Pixel coordinate grounding data:
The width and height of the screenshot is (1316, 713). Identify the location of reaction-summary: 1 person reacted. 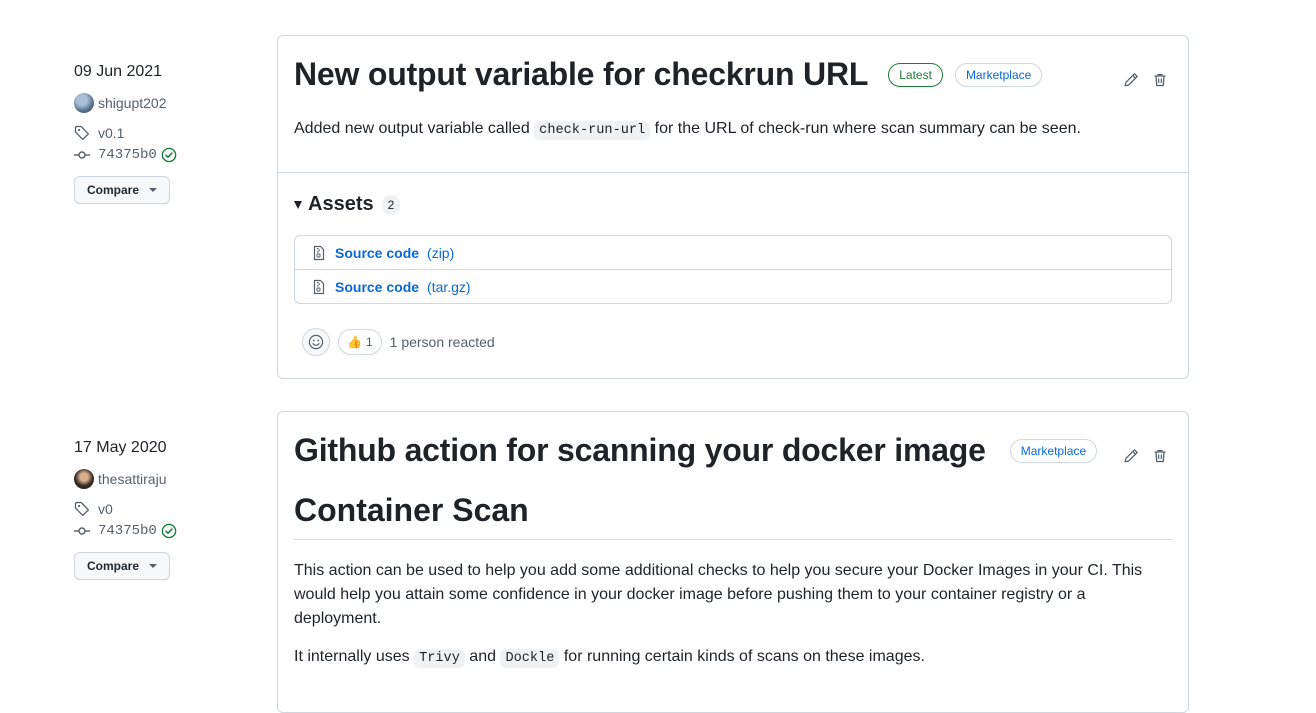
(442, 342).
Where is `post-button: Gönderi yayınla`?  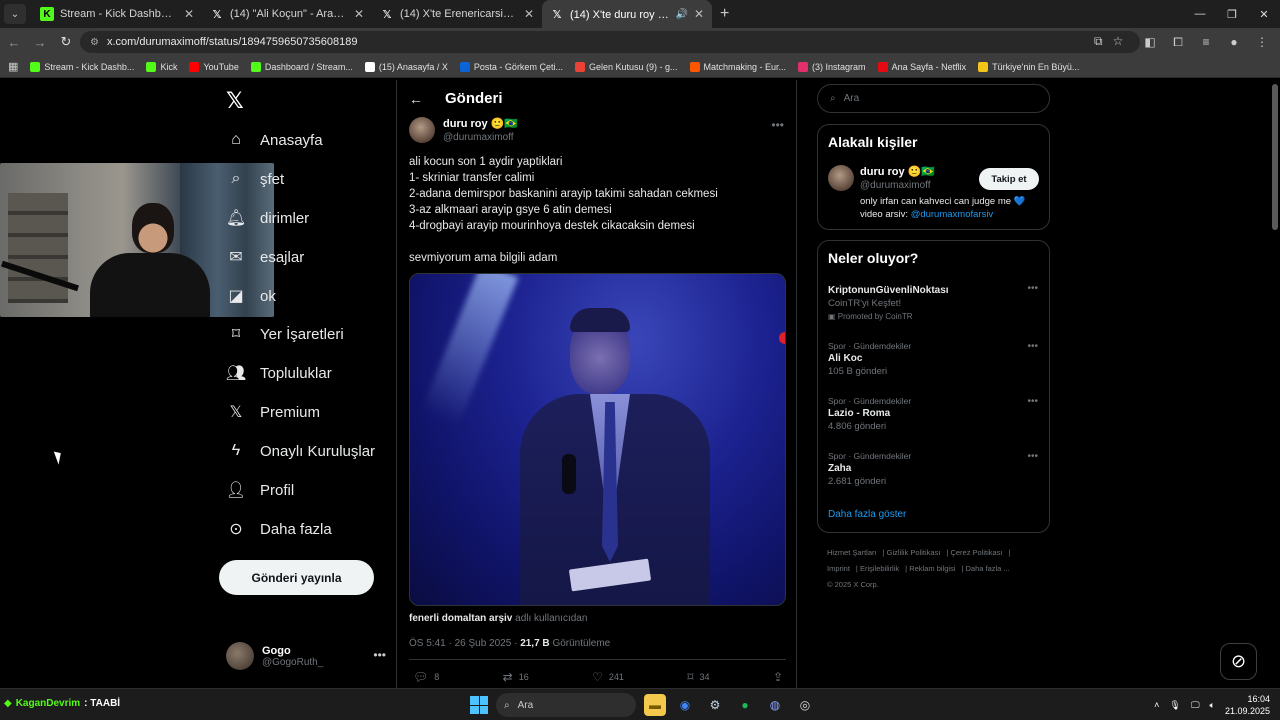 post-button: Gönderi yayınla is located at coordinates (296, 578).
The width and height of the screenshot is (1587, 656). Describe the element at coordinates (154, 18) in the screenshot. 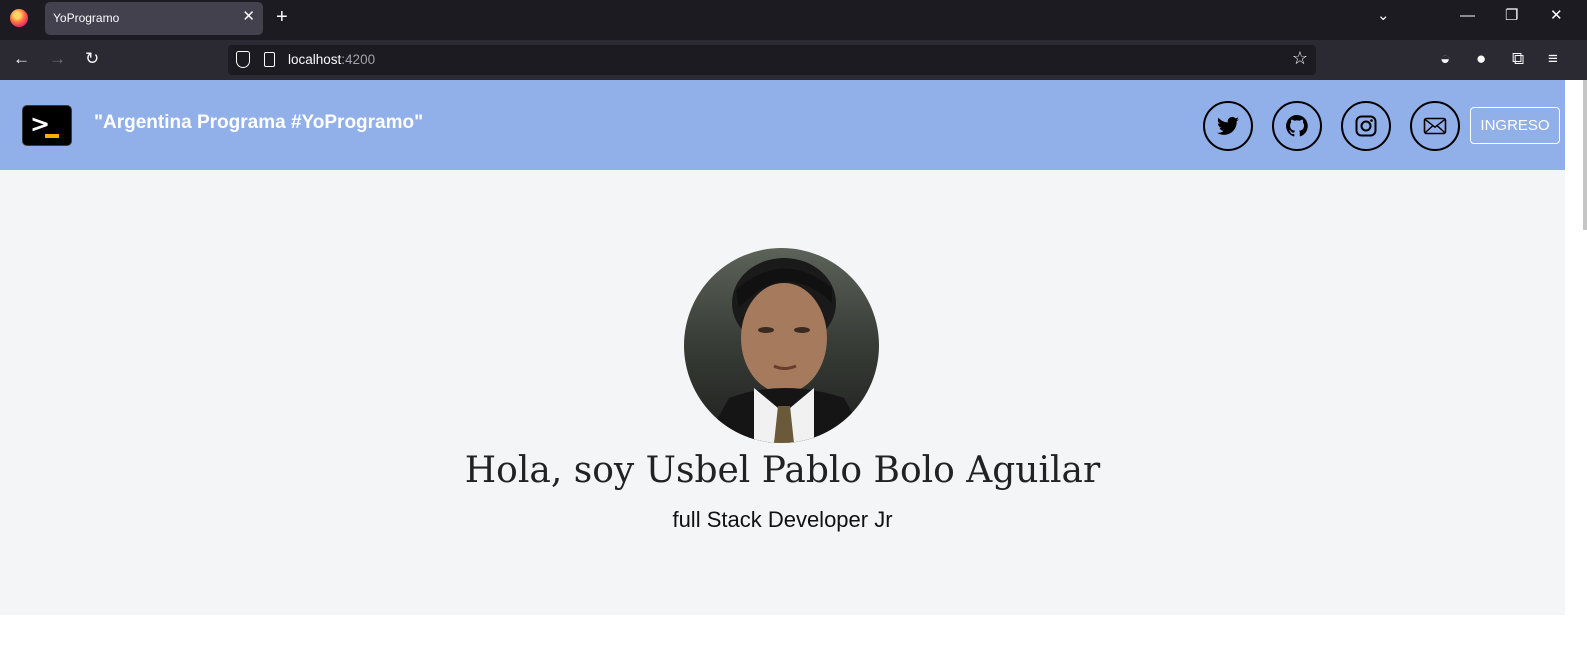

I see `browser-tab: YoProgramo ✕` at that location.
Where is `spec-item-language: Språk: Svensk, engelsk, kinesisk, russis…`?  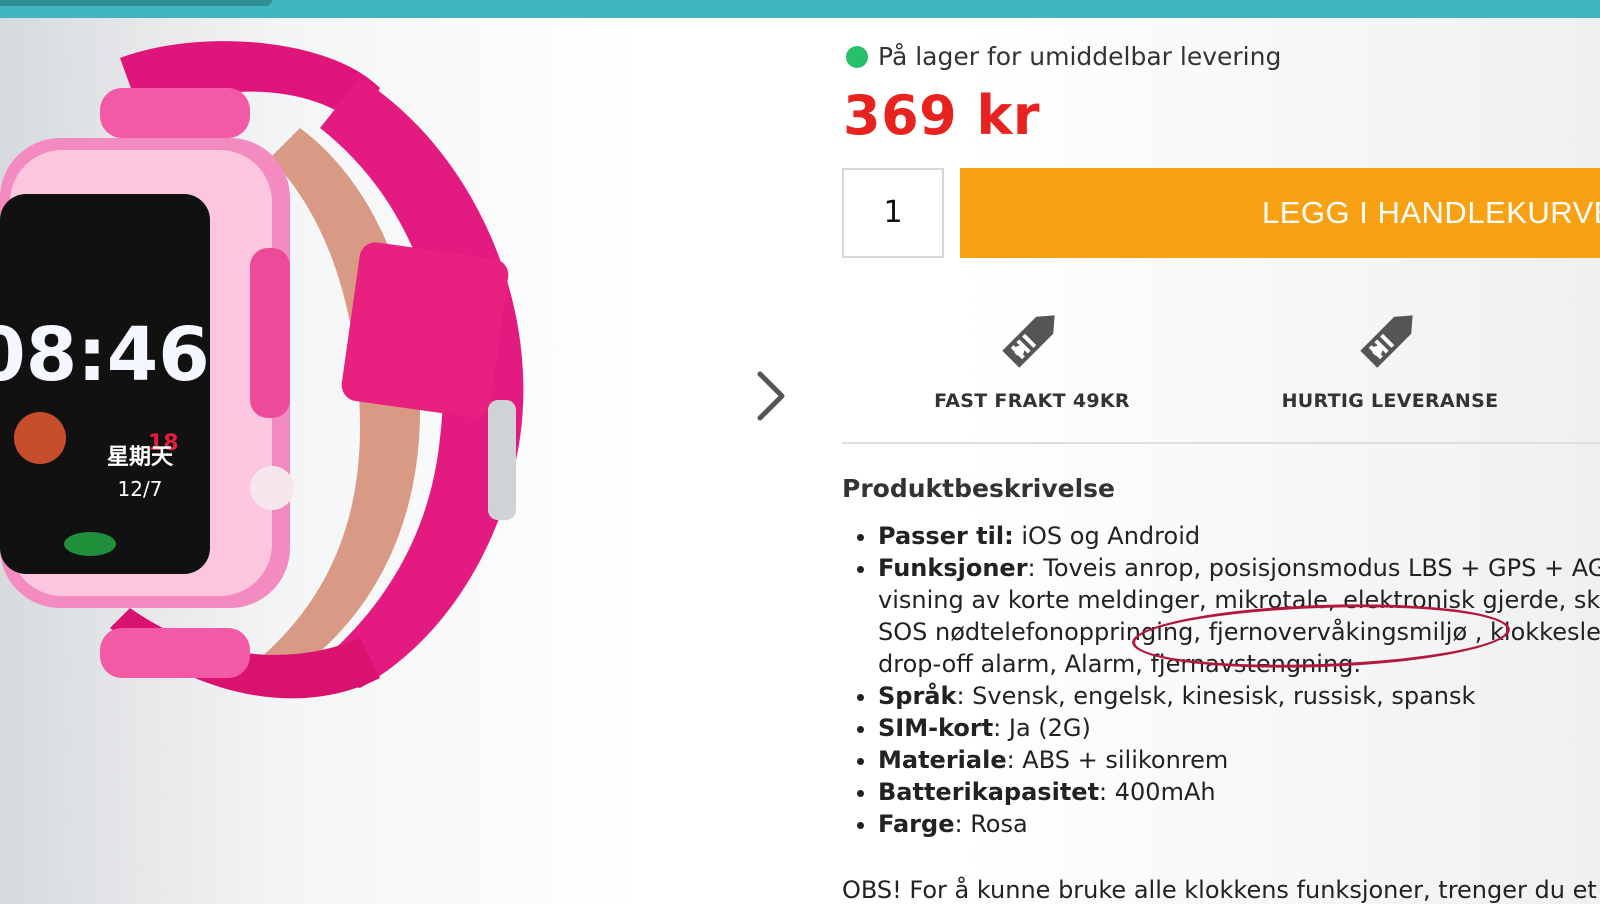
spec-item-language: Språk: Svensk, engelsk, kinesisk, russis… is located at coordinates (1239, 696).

◆ Aim of the exercise: Could you put every line from the one containing "The width and height of the screenshot is (1587, 656)." down to the last line into a JSON list of strings, one string per line, skipping blank lines? Leave out the pictures.

◆ Response to this task:
[
  "The width and height of the screenshot is (1587, 656). Describe the element at coordinates (154, 18) in the screenshot. ",
  "I see `browser-tab: YoProgramo ✕` at that location.",
  "Where is `spec-item-language: Språk: Svensk, engelsk, kinesisk, russis…`?  ",
  "spec-item-language: Språk: Svensk, engelsk, kinesisk, russis… is located at coordinates (1239, 696)."
]